Step 3: Score Topics
Finally, now that we have the topic weights assigned to each word and phrase, we can generate new features for each topic and then generate a topic score for every document. This is accomplished by multiplying the weight for a given word in a given topic by the number of occurrences in the document and summing them all together into a single score for each topic for each document. The code below is somewhat complex. If you need help to understand it, break the loop after each step and print out the results.
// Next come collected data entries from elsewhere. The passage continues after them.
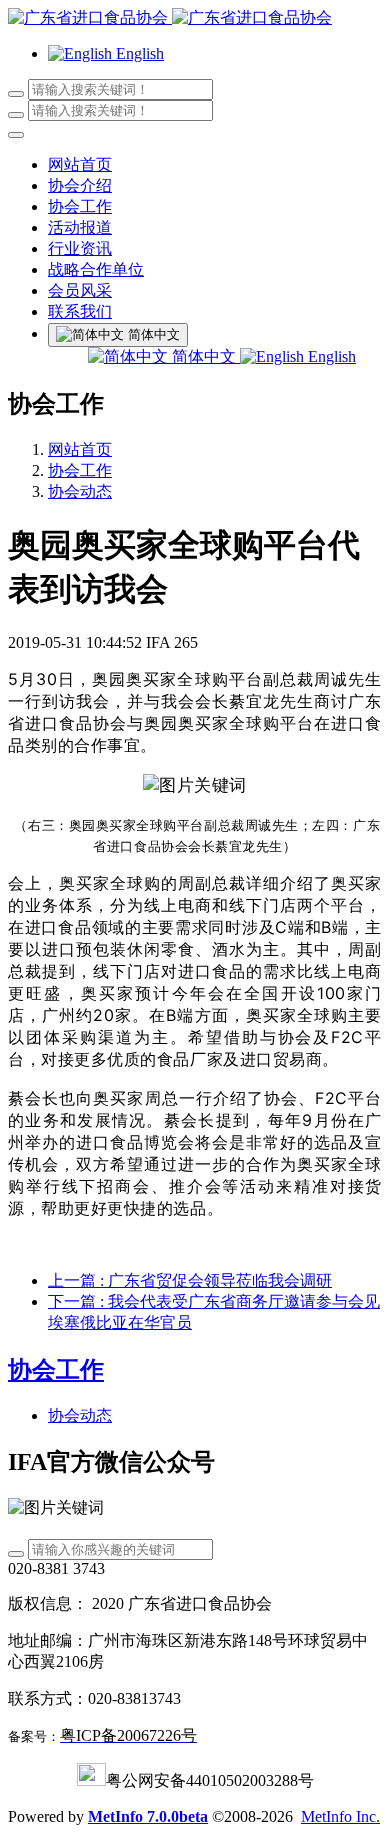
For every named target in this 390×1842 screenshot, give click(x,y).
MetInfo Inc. (340, 1816)
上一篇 (190, 1280)
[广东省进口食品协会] (195, 18)
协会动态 (80, 491)
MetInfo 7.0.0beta (148, 1816)
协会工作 (80, 470)
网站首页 (80, 164)
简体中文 (204, 356)
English (330, 356)
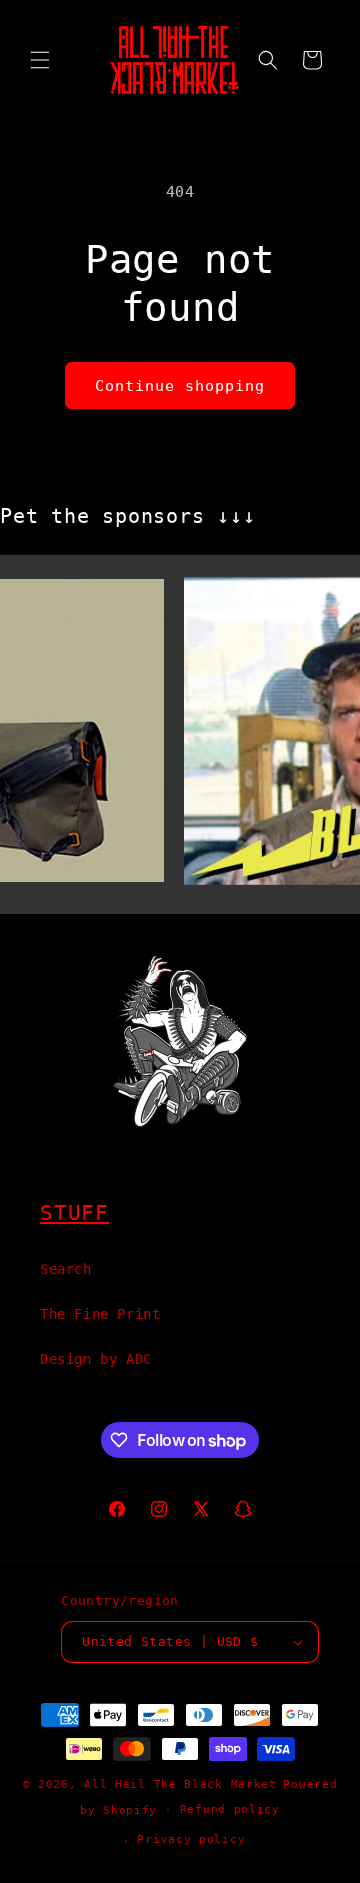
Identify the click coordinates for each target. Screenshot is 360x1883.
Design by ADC (96, 1359)
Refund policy (230, 1809)
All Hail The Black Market (180, 1784)
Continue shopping (180, 386)
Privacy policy (191, 1839)
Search (66, 1269)
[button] (40, 60)
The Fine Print (100, 1314)
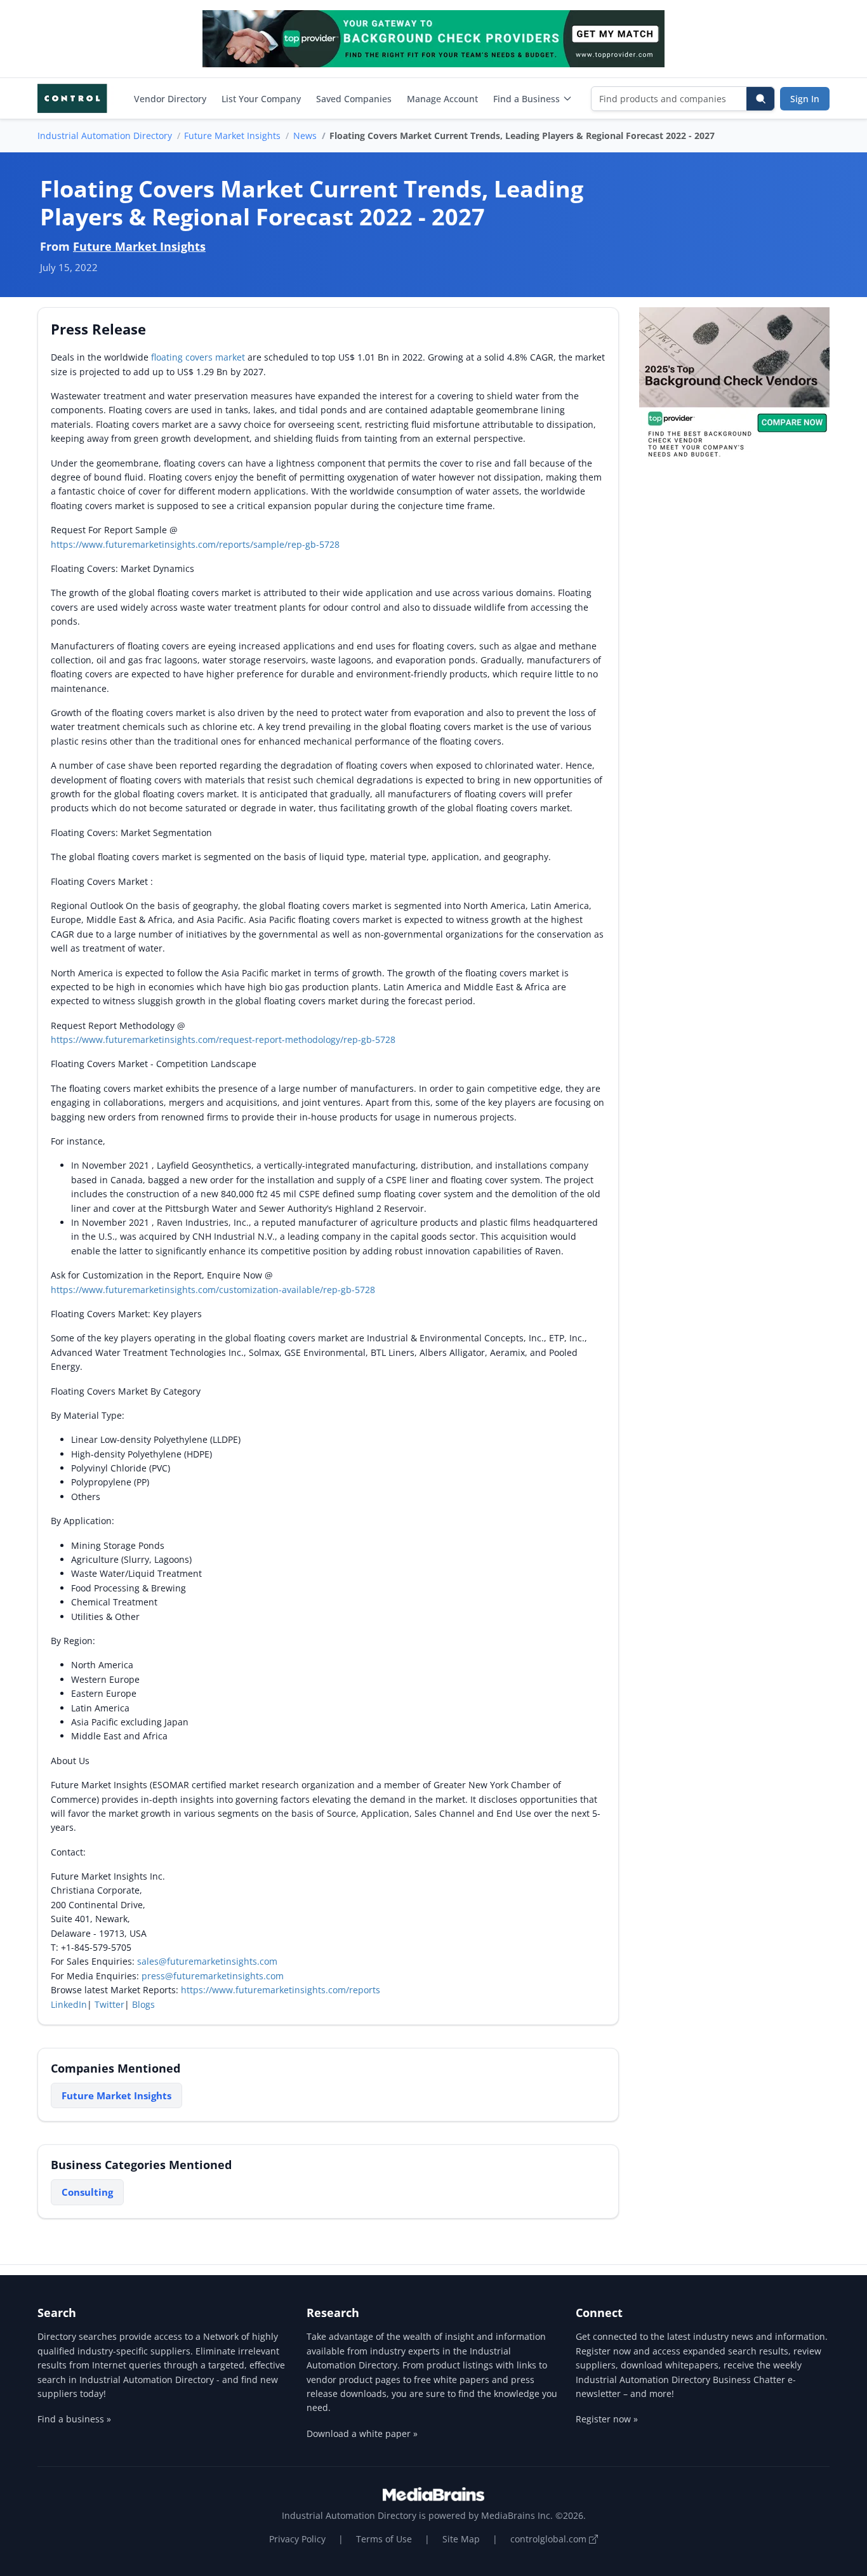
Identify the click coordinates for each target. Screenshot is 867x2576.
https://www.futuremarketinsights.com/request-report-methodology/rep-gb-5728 (223, 1039)
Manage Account (442, 99)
Let's use 8 topics for this model scoring since that was what we decided above.
pd.options.display.max_colwidth = 50
lda_model = gensim.models.ldamodel.LdaModel(corpus=corpus,
id2word=id2word,
num_topics=8,
random_state=1,
chunksize=100,
passes=5,
per_word_topics=True)
df_topics = df.copy()
num_topics = len(lda_model.get_topics()) # store the number of topics from the last model
for col in range(num_topics): # generate a new column for each topic
df_topics[f'topic_{col + 1}'] = 0.0
# Store the topic score and dominant topic
for i, words in enumerate(docs):
doc = lda_model[id2word.doc2bow(words)] # generate a corpus for this document set of words
for j, score in enumerate(doc[0]): # for each document in the corpus
# Get the topic score and store it in the appropriate column
df_topics.iat[i, (len(df_topics.columns) - ((num_topics) - score[0]))] = score[1]
df_topics.head()
Now we have new features to work with and potentially improve our predictive accuracy. We can use these topic scores in some sort of regression or classification model, for example, to improve the prediction of retweet count. This way, we predict the number of retweets a particular tweet will get before it is even posted. This would allow us to adjust the actual text of the tweet to maximize the predicted retweet count.